Upbeat, 1920s, jazz influence, sultry, piano-driven, banjo, bassoon, flute, amazing flute solos, chugging bass
But Gemini went to town:
The result? If I’m honest it was quite nice…
Then I fed the output back to Gemini:
I really got the feeling Gemini was listening to the music. Critically analysing it. Even though it was a bit OTT in places (e.g. “confusion and sorrow are palpable”).
And then we ran into a problem.
Udio lyrics combine instructions and data. Instructions are in square brackets and are musical directives e.g. [Chorus] or [passionate duet] or [drum solo]. Lyrics are, well, just lyrics. For example:
[Chorus - Dynamic and anthemic, full band, powerful female lead vocals with strong layered harmonies, Spanish/English]
Este fantasma de ti, me persigue (This ghost of you, it haunts me)
Cada pregunta, un cuchillo (Every question, a sharp knife)

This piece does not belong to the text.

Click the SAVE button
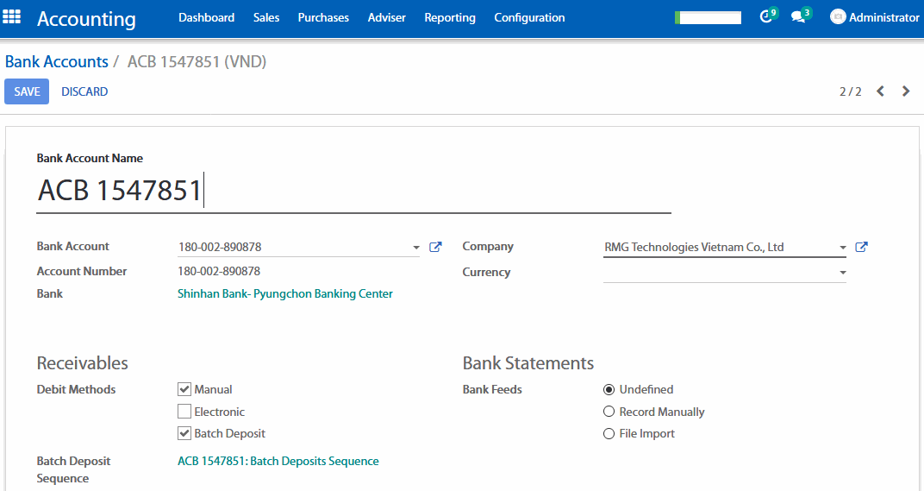The image size is (924, 491). [x=27, y=91]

But if the instructions are too long, Udio can get muddled up and start singing them. And that’s what happened just over two minutes into the song. It’s the classic problem of conflating instructions and data.
So I gave the muddled version to Gemini and asked "Anything not good about it?"
Gemini told me "…my general impression has been very positive. The transitions have felt good, and the development has been logical. The bilingual harmonies have been a real strength."
OK. So Gemini didn’t notice the problem. That was disappointing. This is the kind of thing that humans notice easily - it’s obviously wrong. Why doesn’t Gemini?
The ending
After a bit we got to the end. I had two generations from Udio that I liked, so I asked Gemini which one it preferred. And that’s where things really went downhill.
Gemini failed to compare the endings multiple times. It took three attempts before we finally got there. At least Gemini realised it was messing up:
And with that the song was finished - you can hear it below (skip to 2:03 if you want to hear the muddling of instructions & lyrics).
But it got me thinking. How much could I trust what Gemini was telling me?
So I gave it a completely different song, with a different length and asked what it thought of that alternate ending. Here’s the song (skip to 10:30 for the ending and compare it to the previous ending).
The "differences are subtle", eh? I’d say it’s a touch more than that.
As a final experiment, I generated the worst 30 second clip I could and asked Gemini what it thought of this new ending.
This time it did decide this wasn’t a suitable ending.
So if the differences are stark enough then Gemini does notice. But I’m confident pretty much all humans would notice that the first two songs are different. Why can’t Gemini? And why can’t it be honest?
And so?
We’re back at the trust issue. Gemini talks confidently. To a non musical expert (me) it all sounds pretty convincing. But as I looked more closely at the musical reviews it had generated I realised it was gently gaslighting me. It referred to lyrics and instruments that didn’t appear in the audio. There was a lot of plausible nonsense, with just enough truth mixed in to appear convincing at a brief glance. And then when I pushed too hard, enough wheels fell off that even I noticed.
But this isn't just about music generation - it’s about how do we trust their answers in areas where we’re not domain experts? If Gemini can’t distinguish between two different songs, should I trust its medical/ legal/ engineering advice?
Or maybe telling songs apart is another example of the Moravec Paradox - that the things we humans find easy are often things machines find hard?
Either way, the trust issue is getting ever more important as AI works its way into more and more of our everyday lives. We need our AI models to learn to say "I don’t know". Or to express negative opinions. They need to find things they don’t like. To have opinions.
Failing convincingly is much more dangerous than failing obviously. And AI currently fails convincingly. Gemini didn’t just get things wrong; it was happy to gaslight me in an attempt to make me happy.
And in a world which is headed to relying on AI for complex judgements, this isn’t just a minor inconvenience. It will have real world consequences that impact real humans. We’ll find out in coming years how this plays out - and how many people are misled.